Dividend (Year to Date)

USD $13,060

HKD $9,068.61

SGD $9,068.20

Saturday, 20 June 2026

Why I Am Investing in Two Singapore Listed REITs Delivering More Than 8% Dividend Yield

UI Boustead REIT and Daiwa House Logistics Trust offer distribution yields above 8%, meaningfully higher than most Singapore blue-chip REITs such as Keppel REIT and CapitaLand Ascendas REIT, as well as traditional fixed income instruments. This places them at a clear income premium while still being backed by real asset cash flows.

Beyond yield, both trusts are anchored in logistics and industrial properties supported by long-term structural drivers including e-commerce growth, advanced manufacturing, and global supply chain reconfiguration. These are demand themes that continue to underpin occupancy and rental resilience across cycles.


UI Boustead REIT has a diversified portfolio of industrial, business park, and logistics assets primarily located in Singapore (about 70%+), with the remainder in Japan. Its tenant base is anchored by multinational corporations across engineering, life sciences, aerospace, and technology sectors, including names such as Rolls-Royce, Jabil, GSK, and Razer. This creates relatively stable occupancy supported by mission-critical industrial usage.

» What is asked
Transcribe the stretch of the REIT article from "UI Boustead REIT and" through "asset cash flows.". Work only from the REIT article.

» Provided information
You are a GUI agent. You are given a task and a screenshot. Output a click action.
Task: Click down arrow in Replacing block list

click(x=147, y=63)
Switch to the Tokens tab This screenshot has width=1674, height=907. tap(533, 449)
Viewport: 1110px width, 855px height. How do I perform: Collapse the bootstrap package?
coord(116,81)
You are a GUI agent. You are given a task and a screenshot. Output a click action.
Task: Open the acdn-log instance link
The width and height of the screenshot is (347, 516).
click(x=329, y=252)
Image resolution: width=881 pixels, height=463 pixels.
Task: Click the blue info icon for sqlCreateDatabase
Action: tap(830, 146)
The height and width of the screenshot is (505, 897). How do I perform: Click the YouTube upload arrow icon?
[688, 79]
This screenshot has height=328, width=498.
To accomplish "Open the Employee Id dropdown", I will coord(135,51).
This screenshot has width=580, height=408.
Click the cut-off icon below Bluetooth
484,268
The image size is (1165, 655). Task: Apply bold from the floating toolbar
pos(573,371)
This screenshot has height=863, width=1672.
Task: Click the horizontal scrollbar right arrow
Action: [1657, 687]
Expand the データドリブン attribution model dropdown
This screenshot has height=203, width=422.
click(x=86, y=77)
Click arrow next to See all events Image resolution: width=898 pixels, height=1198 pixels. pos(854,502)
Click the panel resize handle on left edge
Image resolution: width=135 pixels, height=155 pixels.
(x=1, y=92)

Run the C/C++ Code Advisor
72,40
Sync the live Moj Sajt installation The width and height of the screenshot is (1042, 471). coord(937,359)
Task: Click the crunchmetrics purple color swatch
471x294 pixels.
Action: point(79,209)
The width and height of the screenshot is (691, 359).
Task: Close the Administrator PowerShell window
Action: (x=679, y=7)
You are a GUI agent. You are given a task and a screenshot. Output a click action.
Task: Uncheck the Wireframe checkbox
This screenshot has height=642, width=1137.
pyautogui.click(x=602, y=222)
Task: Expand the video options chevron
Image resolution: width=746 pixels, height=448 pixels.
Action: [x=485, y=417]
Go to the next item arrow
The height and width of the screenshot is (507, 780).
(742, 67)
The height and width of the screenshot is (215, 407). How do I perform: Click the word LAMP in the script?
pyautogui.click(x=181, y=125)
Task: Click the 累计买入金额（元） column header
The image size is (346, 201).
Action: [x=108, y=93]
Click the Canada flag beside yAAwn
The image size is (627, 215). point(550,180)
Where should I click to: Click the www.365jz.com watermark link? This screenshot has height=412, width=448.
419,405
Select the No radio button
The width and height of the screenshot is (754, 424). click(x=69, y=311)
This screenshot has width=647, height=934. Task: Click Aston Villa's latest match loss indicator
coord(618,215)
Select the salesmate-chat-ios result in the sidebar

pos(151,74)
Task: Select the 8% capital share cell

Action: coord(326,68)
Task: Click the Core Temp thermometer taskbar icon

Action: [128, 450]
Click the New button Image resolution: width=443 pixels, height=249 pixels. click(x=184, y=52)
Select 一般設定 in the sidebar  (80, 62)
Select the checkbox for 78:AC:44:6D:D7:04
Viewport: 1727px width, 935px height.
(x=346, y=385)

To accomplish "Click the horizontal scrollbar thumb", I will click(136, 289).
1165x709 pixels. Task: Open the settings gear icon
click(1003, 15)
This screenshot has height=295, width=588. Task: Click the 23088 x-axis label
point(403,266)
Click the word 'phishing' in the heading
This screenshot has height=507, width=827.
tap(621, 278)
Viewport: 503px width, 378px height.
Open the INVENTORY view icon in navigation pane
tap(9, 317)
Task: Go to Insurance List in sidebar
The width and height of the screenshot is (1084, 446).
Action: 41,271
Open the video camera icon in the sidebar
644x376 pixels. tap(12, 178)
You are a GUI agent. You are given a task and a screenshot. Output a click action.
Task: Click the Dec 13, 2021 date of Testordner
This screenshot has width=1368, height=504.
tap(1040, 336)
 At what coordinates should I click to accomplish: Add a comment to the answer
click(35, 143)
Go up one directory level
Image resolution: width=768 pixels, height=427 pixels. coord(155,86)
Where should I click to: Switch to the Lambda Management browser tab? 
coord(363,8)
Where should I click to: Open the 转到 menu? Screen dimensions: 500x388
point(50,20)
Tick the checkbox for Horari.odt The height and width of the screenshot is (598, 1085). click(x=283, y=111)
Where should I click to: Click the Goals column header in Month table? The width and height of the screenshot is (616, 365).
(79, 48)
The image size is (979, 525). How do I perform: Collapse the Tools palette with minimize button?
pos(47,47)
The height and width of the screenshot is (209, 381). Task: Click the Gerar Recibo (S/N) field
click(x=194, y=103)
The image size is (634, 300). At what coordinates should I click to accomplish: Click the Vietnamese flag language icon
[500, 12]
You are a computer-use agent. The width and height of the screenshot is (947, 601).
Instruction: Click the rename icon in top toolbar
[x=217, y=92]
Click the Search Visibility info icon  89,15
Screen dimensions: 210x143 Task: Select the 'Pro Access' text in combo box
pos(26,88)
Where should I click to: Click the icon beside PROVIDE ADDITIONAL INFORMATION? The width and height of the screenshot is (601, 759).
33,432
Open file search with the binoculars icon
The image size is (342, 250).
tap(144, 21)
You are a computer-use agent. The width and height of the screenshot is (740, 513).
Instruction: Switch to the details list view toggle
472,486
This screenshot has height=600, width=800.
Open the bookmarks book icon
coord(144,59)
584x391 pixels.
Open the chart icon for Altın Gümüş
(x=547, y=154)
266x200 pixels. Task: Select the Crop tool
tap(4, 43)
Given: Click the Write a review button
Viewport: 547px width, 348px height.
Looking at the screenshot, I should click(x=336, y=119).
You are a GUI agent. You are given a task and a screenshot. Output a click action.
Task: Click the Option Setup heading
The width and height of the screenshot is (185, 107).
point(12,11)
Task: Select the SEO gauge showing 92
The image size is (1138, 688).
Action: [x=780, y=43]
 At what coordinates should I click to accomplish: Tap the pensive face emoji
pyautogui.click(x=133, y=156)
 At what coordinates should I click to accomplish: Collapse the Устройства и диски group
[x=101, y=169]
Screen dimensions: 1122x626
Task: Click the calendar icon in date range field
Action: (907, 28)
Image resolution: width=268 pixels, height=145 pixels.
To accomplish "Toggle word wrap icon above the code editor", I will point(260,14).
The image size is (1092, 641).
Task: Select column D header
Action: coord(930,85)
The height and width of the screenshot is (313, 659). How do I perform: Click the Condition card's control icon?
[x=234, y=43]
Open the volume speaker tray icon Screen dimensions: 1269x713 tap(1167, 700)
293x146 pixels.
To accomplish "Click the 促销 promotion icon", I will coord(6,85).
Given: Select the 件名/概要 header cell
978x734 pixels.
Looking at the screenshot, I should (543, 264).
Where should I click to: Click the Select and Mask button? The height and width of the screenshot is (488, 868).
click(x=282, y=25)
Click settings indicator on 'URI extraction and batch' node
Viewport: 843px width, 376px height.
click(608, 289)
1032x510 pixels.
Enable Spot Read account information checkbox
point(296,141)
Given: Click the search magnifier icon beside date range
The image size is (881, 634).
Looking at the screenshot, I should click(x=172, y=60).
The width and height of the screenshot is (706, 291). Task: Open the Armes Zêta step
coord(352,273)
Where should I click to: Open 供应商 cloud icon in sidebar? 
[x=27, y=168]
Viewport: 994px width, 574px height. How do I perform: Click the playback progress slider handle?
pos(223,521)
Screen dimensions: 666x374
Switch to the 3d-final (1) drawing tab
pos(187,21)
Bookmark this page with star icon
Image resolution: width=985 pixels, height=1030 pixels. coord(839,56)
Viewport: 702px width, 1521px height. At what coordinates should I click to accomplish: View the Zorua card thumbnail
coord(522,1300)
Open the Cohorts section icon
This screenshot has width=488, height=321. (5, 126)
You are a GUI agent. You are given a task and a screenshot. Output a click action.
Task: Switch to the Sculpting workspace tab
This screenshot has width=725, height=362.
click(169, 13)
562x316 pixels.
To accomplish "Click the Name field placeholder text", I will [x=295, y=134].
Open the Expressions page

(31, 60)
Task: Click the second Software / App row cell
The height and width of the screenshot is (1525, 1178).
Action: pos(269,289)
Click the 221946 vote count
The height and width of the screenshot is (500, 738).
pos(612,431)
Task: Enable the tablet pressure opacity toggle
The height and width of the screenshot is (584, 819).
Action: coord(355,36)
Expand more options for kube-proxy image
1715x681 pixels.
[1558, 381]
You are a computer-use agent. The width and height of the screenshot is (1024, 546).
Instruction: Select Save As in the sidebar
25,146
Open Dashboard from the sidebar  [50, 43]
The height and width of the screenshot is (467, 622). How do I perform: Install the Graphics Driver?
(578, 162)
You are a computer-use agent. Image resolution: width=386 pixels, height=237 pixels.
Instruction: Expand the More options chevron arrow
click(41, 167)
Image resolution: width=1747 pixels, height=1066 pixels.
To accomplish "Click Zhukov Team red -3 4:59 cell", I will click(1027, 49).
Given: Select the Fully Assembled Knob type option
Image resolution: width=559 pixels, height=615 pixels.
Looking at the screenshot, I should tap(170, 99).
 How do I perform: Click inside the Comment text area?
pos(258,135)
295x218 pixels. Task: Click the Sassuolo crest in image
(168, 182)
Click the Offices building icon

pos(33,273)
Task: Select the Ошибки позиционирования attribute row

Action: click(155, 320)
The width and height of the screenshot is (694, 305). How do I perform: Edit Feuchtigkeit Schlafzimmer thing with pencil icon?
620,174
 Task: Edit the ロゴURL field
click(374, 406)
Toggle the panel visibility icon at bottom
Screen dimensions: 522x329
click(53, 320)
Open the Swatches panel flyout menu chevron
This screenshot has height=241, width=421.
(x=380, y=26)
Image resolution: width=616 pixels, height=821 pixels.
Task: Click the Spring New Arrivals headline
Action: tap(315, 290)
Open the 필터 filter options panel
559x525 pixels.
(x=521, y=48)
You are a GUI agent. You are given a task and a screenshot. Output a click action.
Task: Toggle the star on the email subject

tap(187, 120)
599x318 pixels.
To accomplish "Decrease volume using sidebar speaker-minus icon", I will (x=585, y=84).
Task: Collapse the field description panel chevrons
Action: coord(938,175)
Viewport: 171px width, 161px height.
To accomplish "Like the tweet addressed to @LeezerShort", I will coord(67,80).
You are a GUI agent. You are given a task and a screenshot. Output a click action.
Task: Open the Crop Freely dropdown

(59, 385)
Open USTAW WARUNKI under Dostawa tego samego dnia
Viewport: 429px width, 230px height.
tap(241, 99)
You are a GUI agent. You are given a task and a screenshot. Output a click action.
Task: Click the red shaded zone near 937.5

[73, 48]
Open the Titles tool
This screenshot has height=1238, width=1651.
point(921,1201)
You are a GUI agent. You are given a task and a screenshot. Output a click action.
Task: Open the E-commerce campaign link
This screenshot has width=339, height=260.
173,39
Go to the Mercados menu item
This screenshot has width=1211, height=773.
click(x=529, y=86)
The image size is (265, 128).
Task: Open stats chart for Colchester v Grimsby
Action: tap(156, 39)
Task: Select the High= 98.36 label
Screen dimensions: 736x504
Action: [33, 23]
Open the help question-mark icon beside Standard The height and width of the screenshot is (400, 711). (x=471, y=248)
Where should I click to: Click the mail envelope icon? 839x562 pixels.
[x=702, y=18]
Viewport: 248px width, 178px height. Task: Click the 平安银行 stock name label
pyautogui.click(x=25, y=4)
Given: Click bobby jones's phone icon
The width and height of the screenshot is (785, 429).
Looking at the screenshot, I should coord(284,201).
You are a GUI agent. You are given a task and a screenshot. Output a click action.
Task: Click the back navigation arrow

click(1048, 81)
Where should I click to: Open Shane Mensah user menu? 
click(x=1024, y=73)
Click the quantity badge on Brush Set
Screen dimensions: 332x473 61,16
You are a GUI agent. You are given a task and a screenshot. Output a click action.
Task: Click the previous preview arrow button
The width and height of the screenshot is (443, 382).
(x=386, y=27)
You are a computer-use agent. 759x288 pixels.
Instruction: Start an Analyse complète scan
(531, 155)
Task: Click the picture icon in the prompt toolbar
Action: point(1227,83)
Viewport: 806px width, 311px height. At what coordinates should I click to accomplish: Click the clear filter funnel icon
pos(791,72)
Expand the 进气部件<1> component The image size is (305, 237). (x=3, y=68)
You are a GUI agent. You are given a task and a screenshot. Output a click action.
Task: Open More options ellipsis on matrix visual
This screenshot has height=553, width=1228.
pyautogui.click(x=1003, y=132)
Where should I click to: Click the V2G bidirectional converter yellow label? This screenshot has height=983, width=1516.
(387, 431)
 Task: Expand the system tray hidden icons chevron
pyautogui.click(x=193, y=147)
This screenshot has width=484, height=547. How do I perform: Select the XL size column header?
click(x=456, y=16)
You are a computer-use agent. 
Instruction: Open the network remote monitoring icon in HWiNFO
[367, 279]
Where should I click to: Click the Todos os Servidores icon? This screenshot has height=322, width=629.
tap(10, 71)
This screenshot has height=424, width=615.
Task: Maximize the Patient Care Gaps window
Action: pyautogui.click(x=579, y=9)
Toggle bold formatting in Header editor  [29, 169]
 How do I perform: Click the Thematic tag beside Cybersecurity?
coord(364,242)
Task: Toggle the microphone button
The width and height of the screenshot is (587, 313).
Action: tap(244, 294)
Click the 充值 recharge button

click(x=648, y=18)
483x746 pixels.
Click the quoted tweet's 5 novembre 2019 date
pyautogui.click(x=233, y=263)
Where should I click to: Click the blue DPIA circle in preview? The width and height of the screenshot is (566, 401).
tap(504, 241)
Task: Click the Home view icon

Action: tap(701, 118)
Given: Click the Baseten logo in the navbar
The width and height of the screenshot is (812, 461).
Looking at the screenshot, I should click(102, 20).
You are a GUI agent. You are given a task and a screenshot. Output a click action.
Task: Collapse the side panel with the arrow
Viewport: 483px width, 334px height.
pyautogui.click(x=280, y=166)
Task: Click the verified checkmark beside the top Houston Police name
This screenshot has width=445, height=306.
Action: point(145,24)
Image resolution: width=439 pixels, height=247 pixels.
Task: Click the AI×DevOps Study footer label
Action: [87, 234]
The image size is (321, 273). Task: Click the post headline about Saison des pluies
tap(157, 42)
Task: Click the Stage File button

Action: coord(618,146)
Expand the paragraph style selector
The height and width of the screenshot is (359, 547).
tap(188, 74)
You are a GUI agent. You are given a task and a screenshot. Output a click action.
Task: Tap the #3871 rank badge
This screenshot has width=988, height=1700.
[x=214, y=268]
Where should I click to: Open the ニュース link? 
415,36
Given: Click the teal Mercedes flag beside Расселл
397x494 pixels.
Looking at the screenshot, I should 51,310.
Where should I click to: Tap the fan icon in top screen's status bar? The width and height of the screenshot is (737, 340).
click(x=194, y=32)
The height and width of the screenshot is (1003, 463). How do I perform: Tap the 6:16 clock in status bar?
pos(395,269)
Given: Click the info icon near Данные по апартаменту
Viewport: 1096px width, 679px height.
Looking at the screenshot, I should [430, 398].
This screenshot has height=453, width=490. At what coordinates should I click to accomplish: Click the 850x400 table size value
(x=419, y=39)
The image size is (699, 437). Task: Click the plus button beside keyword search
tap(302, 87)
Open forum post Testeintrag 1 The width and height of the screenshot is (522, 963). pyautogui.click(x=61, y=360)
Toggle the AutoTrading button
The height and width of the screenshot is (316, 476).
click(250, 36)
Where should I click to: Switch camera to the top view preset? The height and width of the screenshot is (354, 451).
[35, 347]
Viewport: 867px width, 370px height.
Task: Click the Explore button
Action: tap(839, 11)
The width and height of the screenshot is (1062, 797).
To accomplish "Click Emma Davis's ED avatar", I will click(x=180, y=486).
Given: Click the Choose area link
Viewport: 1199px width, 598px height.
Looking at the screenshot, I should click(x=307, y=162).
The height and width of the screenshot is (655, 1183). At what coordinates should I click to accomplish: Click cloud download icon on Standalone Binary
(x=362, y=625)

» The completed task
UI Boustead REIT and Daiwa House Logistics Trust offer distribution yields above 8%, meaningfully higher than most Singapore blue-chip REITs such as Keppel REIT and CapitaLand Ascendas REIT, as well as traditional fixed income instruments. This places them at a clear income premium while still being backed by real asset cash flows.